Work to be completed:
The result should be the lines from the one that contains "The height and" to the final line of the entries below, copied exactly and with no pictures.

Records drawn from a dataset
⁂

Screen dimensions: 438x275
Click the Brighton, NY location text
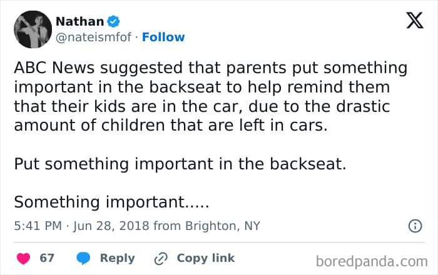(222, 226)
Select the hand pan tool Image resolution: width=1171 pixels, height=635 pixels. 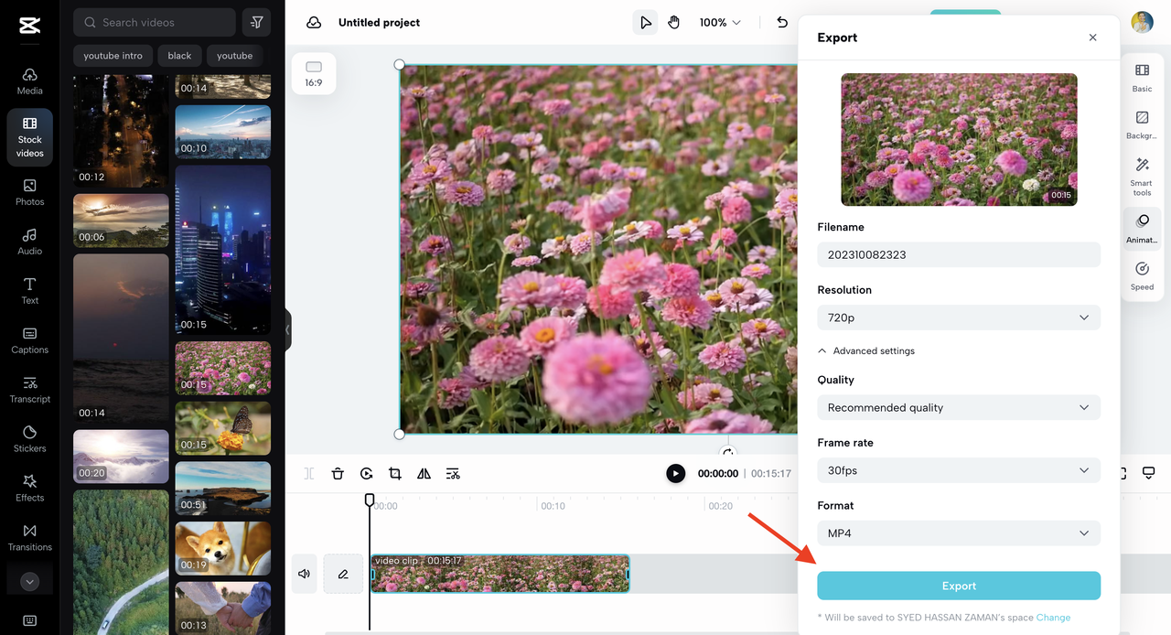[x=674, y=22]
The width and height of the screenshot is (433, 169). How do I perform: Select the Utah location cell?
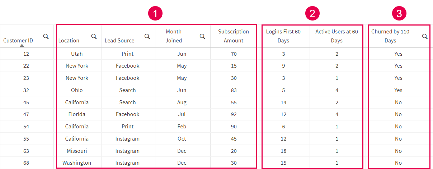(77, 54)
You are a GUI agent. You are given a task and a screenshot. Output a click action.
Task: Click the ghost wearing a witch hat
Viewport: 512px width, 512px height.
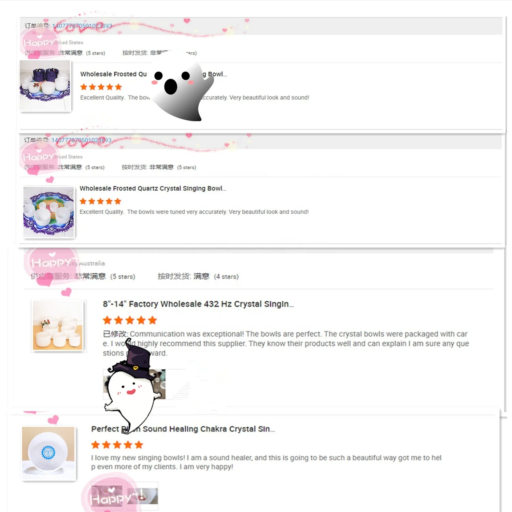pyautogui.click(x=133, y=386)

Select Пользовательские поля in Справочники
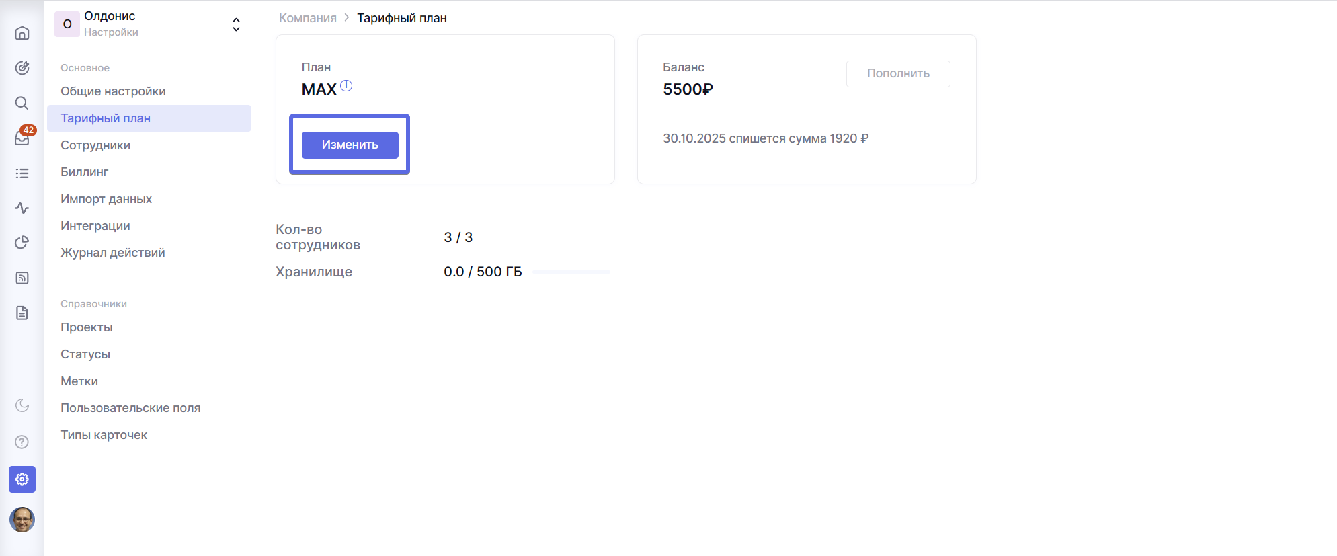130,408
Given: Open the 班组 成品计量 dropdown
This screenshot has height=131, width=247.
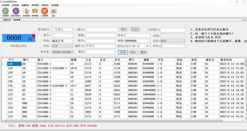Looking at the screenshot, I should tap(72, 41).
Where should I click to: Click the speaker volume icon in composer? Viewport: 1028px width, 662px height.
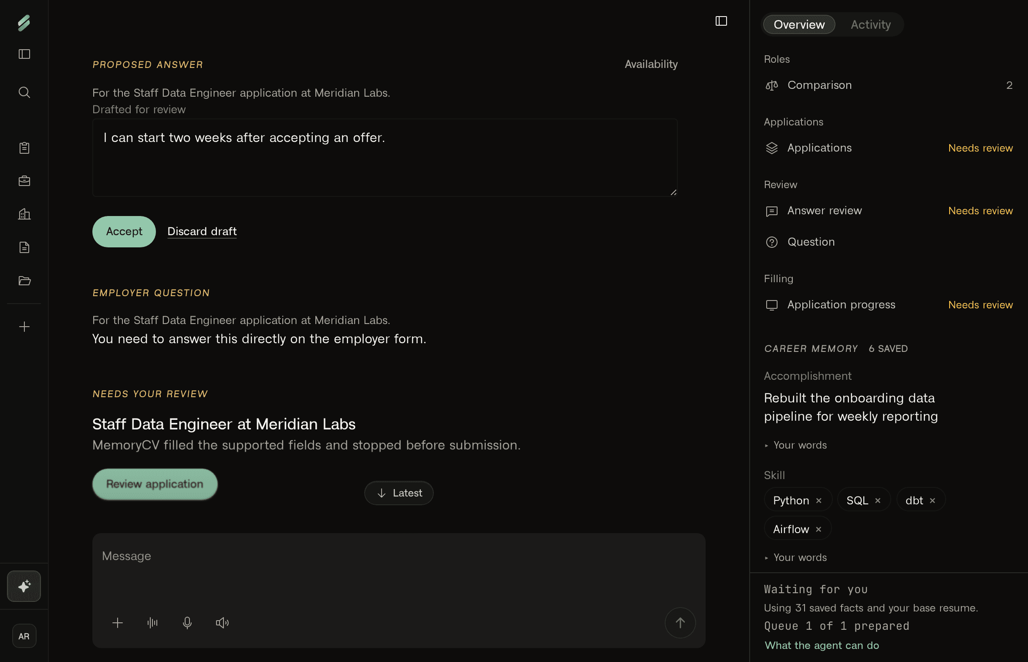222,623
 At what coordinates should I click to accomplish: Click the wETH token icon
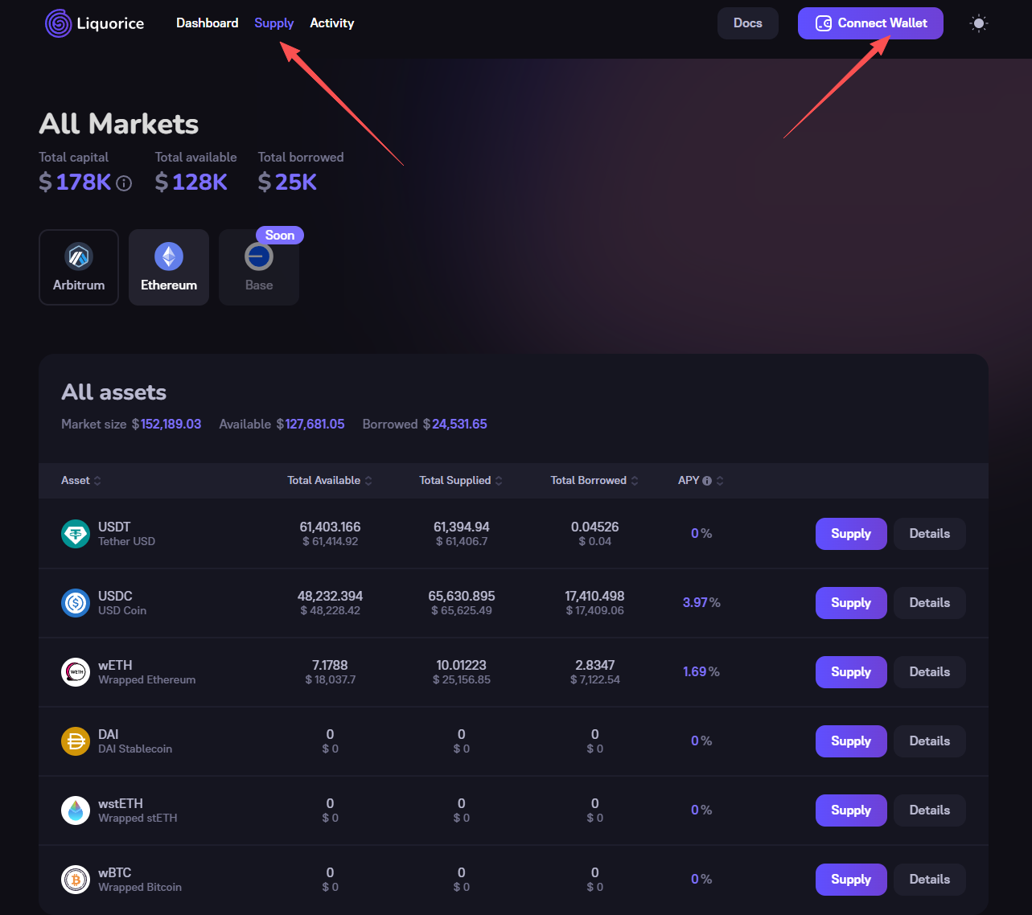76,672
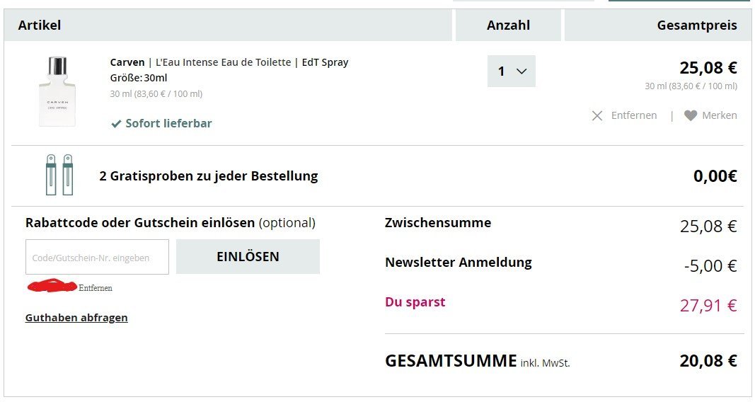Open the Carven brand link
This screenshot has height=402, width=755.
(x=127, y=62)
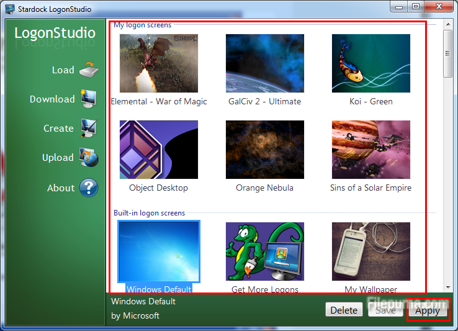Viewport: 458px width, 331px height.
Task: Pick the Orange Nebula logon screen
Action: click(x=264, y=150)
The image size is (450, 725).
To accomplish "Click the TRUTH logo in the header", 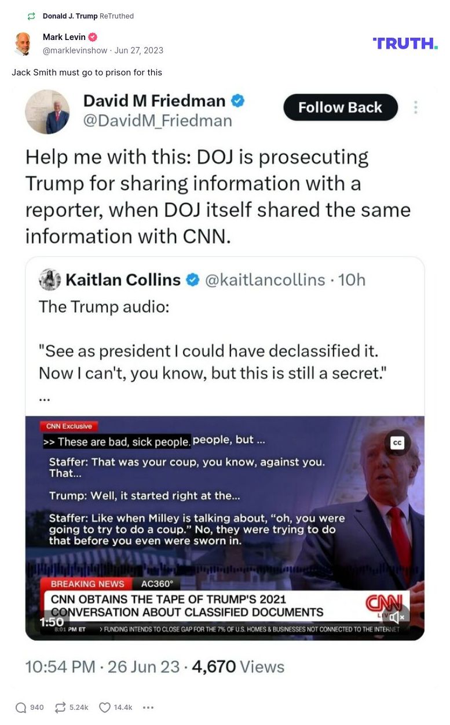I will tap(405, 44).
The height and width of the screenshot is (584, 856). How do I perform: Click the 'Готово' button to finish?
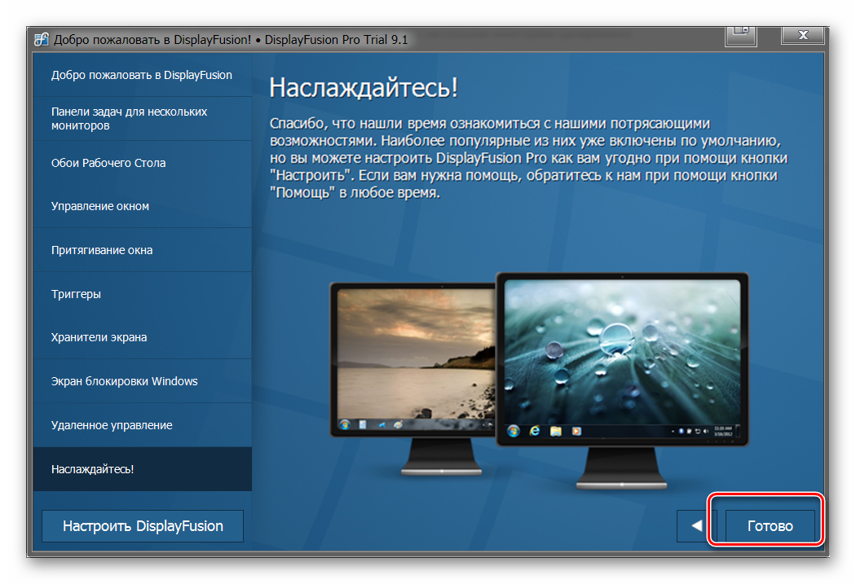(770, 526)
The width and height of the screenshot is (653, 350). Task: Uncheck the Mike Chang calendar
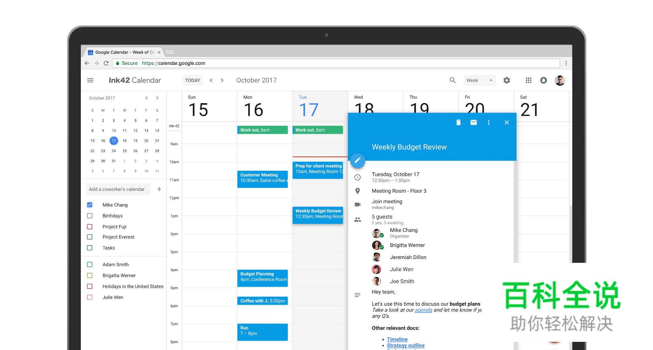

⁂

Exercise result:
The height and width of the screenshot is (584, 856). How do I perform: Click the 'Готово' button to finish?
(770, 526)
The width and height of the screenshot is (653, 350). Task: Uncheck the Mike Chang calendar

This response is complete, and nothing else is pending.